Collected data
- - -
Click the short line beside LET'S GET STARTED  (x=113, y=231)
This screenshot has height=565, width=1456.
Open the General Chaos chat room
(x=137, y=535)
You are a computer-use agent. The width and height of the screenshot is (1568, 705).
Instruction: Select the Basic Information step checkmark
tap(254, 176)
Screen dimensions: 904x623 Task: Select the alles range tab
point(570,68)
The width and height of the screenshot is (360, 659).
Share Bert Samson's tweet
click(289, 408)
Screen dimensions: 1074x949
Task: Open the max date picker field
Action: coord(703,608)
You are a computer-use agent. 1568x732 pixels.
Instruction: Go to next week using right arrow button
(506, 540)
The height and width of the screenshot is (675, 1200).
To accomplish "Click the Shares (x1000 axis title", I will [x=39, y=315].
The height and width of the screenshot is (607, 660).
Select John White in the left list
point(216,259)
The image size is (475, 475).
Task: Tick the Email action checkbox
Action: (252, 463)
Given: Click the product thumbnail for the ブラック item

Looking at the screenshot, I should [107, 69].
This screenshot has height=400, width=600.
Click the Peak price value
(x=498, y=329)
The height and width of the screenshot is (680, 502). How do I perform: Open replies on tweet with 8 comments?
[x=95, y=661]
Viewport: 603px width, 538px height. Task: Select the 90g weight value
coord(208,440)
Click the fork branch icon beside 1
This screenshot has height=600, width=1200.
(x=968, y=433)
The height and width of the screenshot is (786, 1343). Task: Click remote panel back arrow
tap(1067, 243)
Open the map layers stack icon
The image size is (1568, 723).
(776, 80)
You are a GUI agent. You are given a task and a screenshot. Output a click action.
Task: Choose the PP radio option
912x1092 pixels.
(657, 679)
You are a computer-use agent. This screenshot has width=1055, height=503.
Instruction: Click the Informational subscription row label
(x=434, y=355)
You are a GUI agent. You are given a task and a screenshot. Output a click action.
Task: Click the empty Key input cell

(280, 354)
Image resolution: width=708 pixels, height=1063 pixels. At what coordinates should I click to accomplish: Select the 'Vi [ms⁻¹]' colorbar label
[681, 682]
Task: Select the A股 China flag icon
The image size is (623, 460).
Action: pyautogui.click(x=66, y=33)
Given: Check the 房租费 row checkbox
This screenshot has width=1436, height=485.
- - -
_WHAT IS REQUIRED_: The response should be an exact repeat of the data above.

_RESULT FOR THIS TASK_:
Click the short line beside LET'S GET STARTED  (x=113, y=231)
This screenshot has height=565, width=1456.
Open the General Chaos chat room
(x=137, y=535)
You are a computer-use agent. The width and height of the screenshot is (1568, 705).
Instruction: Select the Basic Information step checkmark
tap(254, 176)
Screen dimensions: 904x623 Task: Select the alles range tab
point(570,68)
The width and height of the screenshot is (360, 659).
Share Bert Samson's tweet
click(289, 408)
Screen dimensions: 1074x949
Task: Open the max date picker field
Action: coord(703,608)
You are a computer-use agent. 1568x732 pixels.
Instruction: Go to next week using right arrow button
(506, 540)
The height and width of the screenshot is (675, 1200).
To accomplish "Click the Shares (x1000 axis title", I will [x=39, y=315].
The height and width of the screenshot is (607, 660).
Select John White in the left list
point(216,259)
The image size is (475, 475).
Task: Tick the Email action checkbox
Action: (252, 463)
Given: Click the product thumbnail for the ブラック item

Looking at the screenshot, I should [107, 69].
This screenshot has height=400, width=600.
Click the Peak price value
(x=498, y=329)
The height and width of the screenshot is (680, 502). How do I perform: Open replies on tweet with 8 comments?
[x=95, y=661]
Viewport: 603px width, 538px height. Task: Select the 90g weight value
coord(208,440)
Click the fork branch icon beside 1
This screenshot has height=600, width=1200.
(x=968, y=433)
The height and width of the screenshot is (786, 1343). Task: Click remote panel back arrow
tap(1067, 243)
Open the map layers stack icon
The image size is (1568, 723).
(776, 80)
You are a GUI agent. You are given a task and a screenshot. Output a click action.
Task: Choose the PP radio option
912x1092 pixels.
(657, 679)
You are a computer-use agent. This screenshot has width=1055, height=503.
Instruction: Click the Informational subscription row label
(x=434, y=355)
You are a GUI agent. You are given a task and a screenshot. Output a click action.
Task: Click the empty Key input cell

(280, 354)
Image resolution: width=708 pixels, height=1063 pixels. At what coordinates should I click to accomplish: Select the 'Vi [ms⁻¹]' colorbar label
[681, 682]
Task: Select the A股 China flag icon
The image size is (623, 460).
Action: pyautogui.click(x=66, y=33)
Given: Check the 房租费 row checkbox
This screenshot has width=1436, height=485.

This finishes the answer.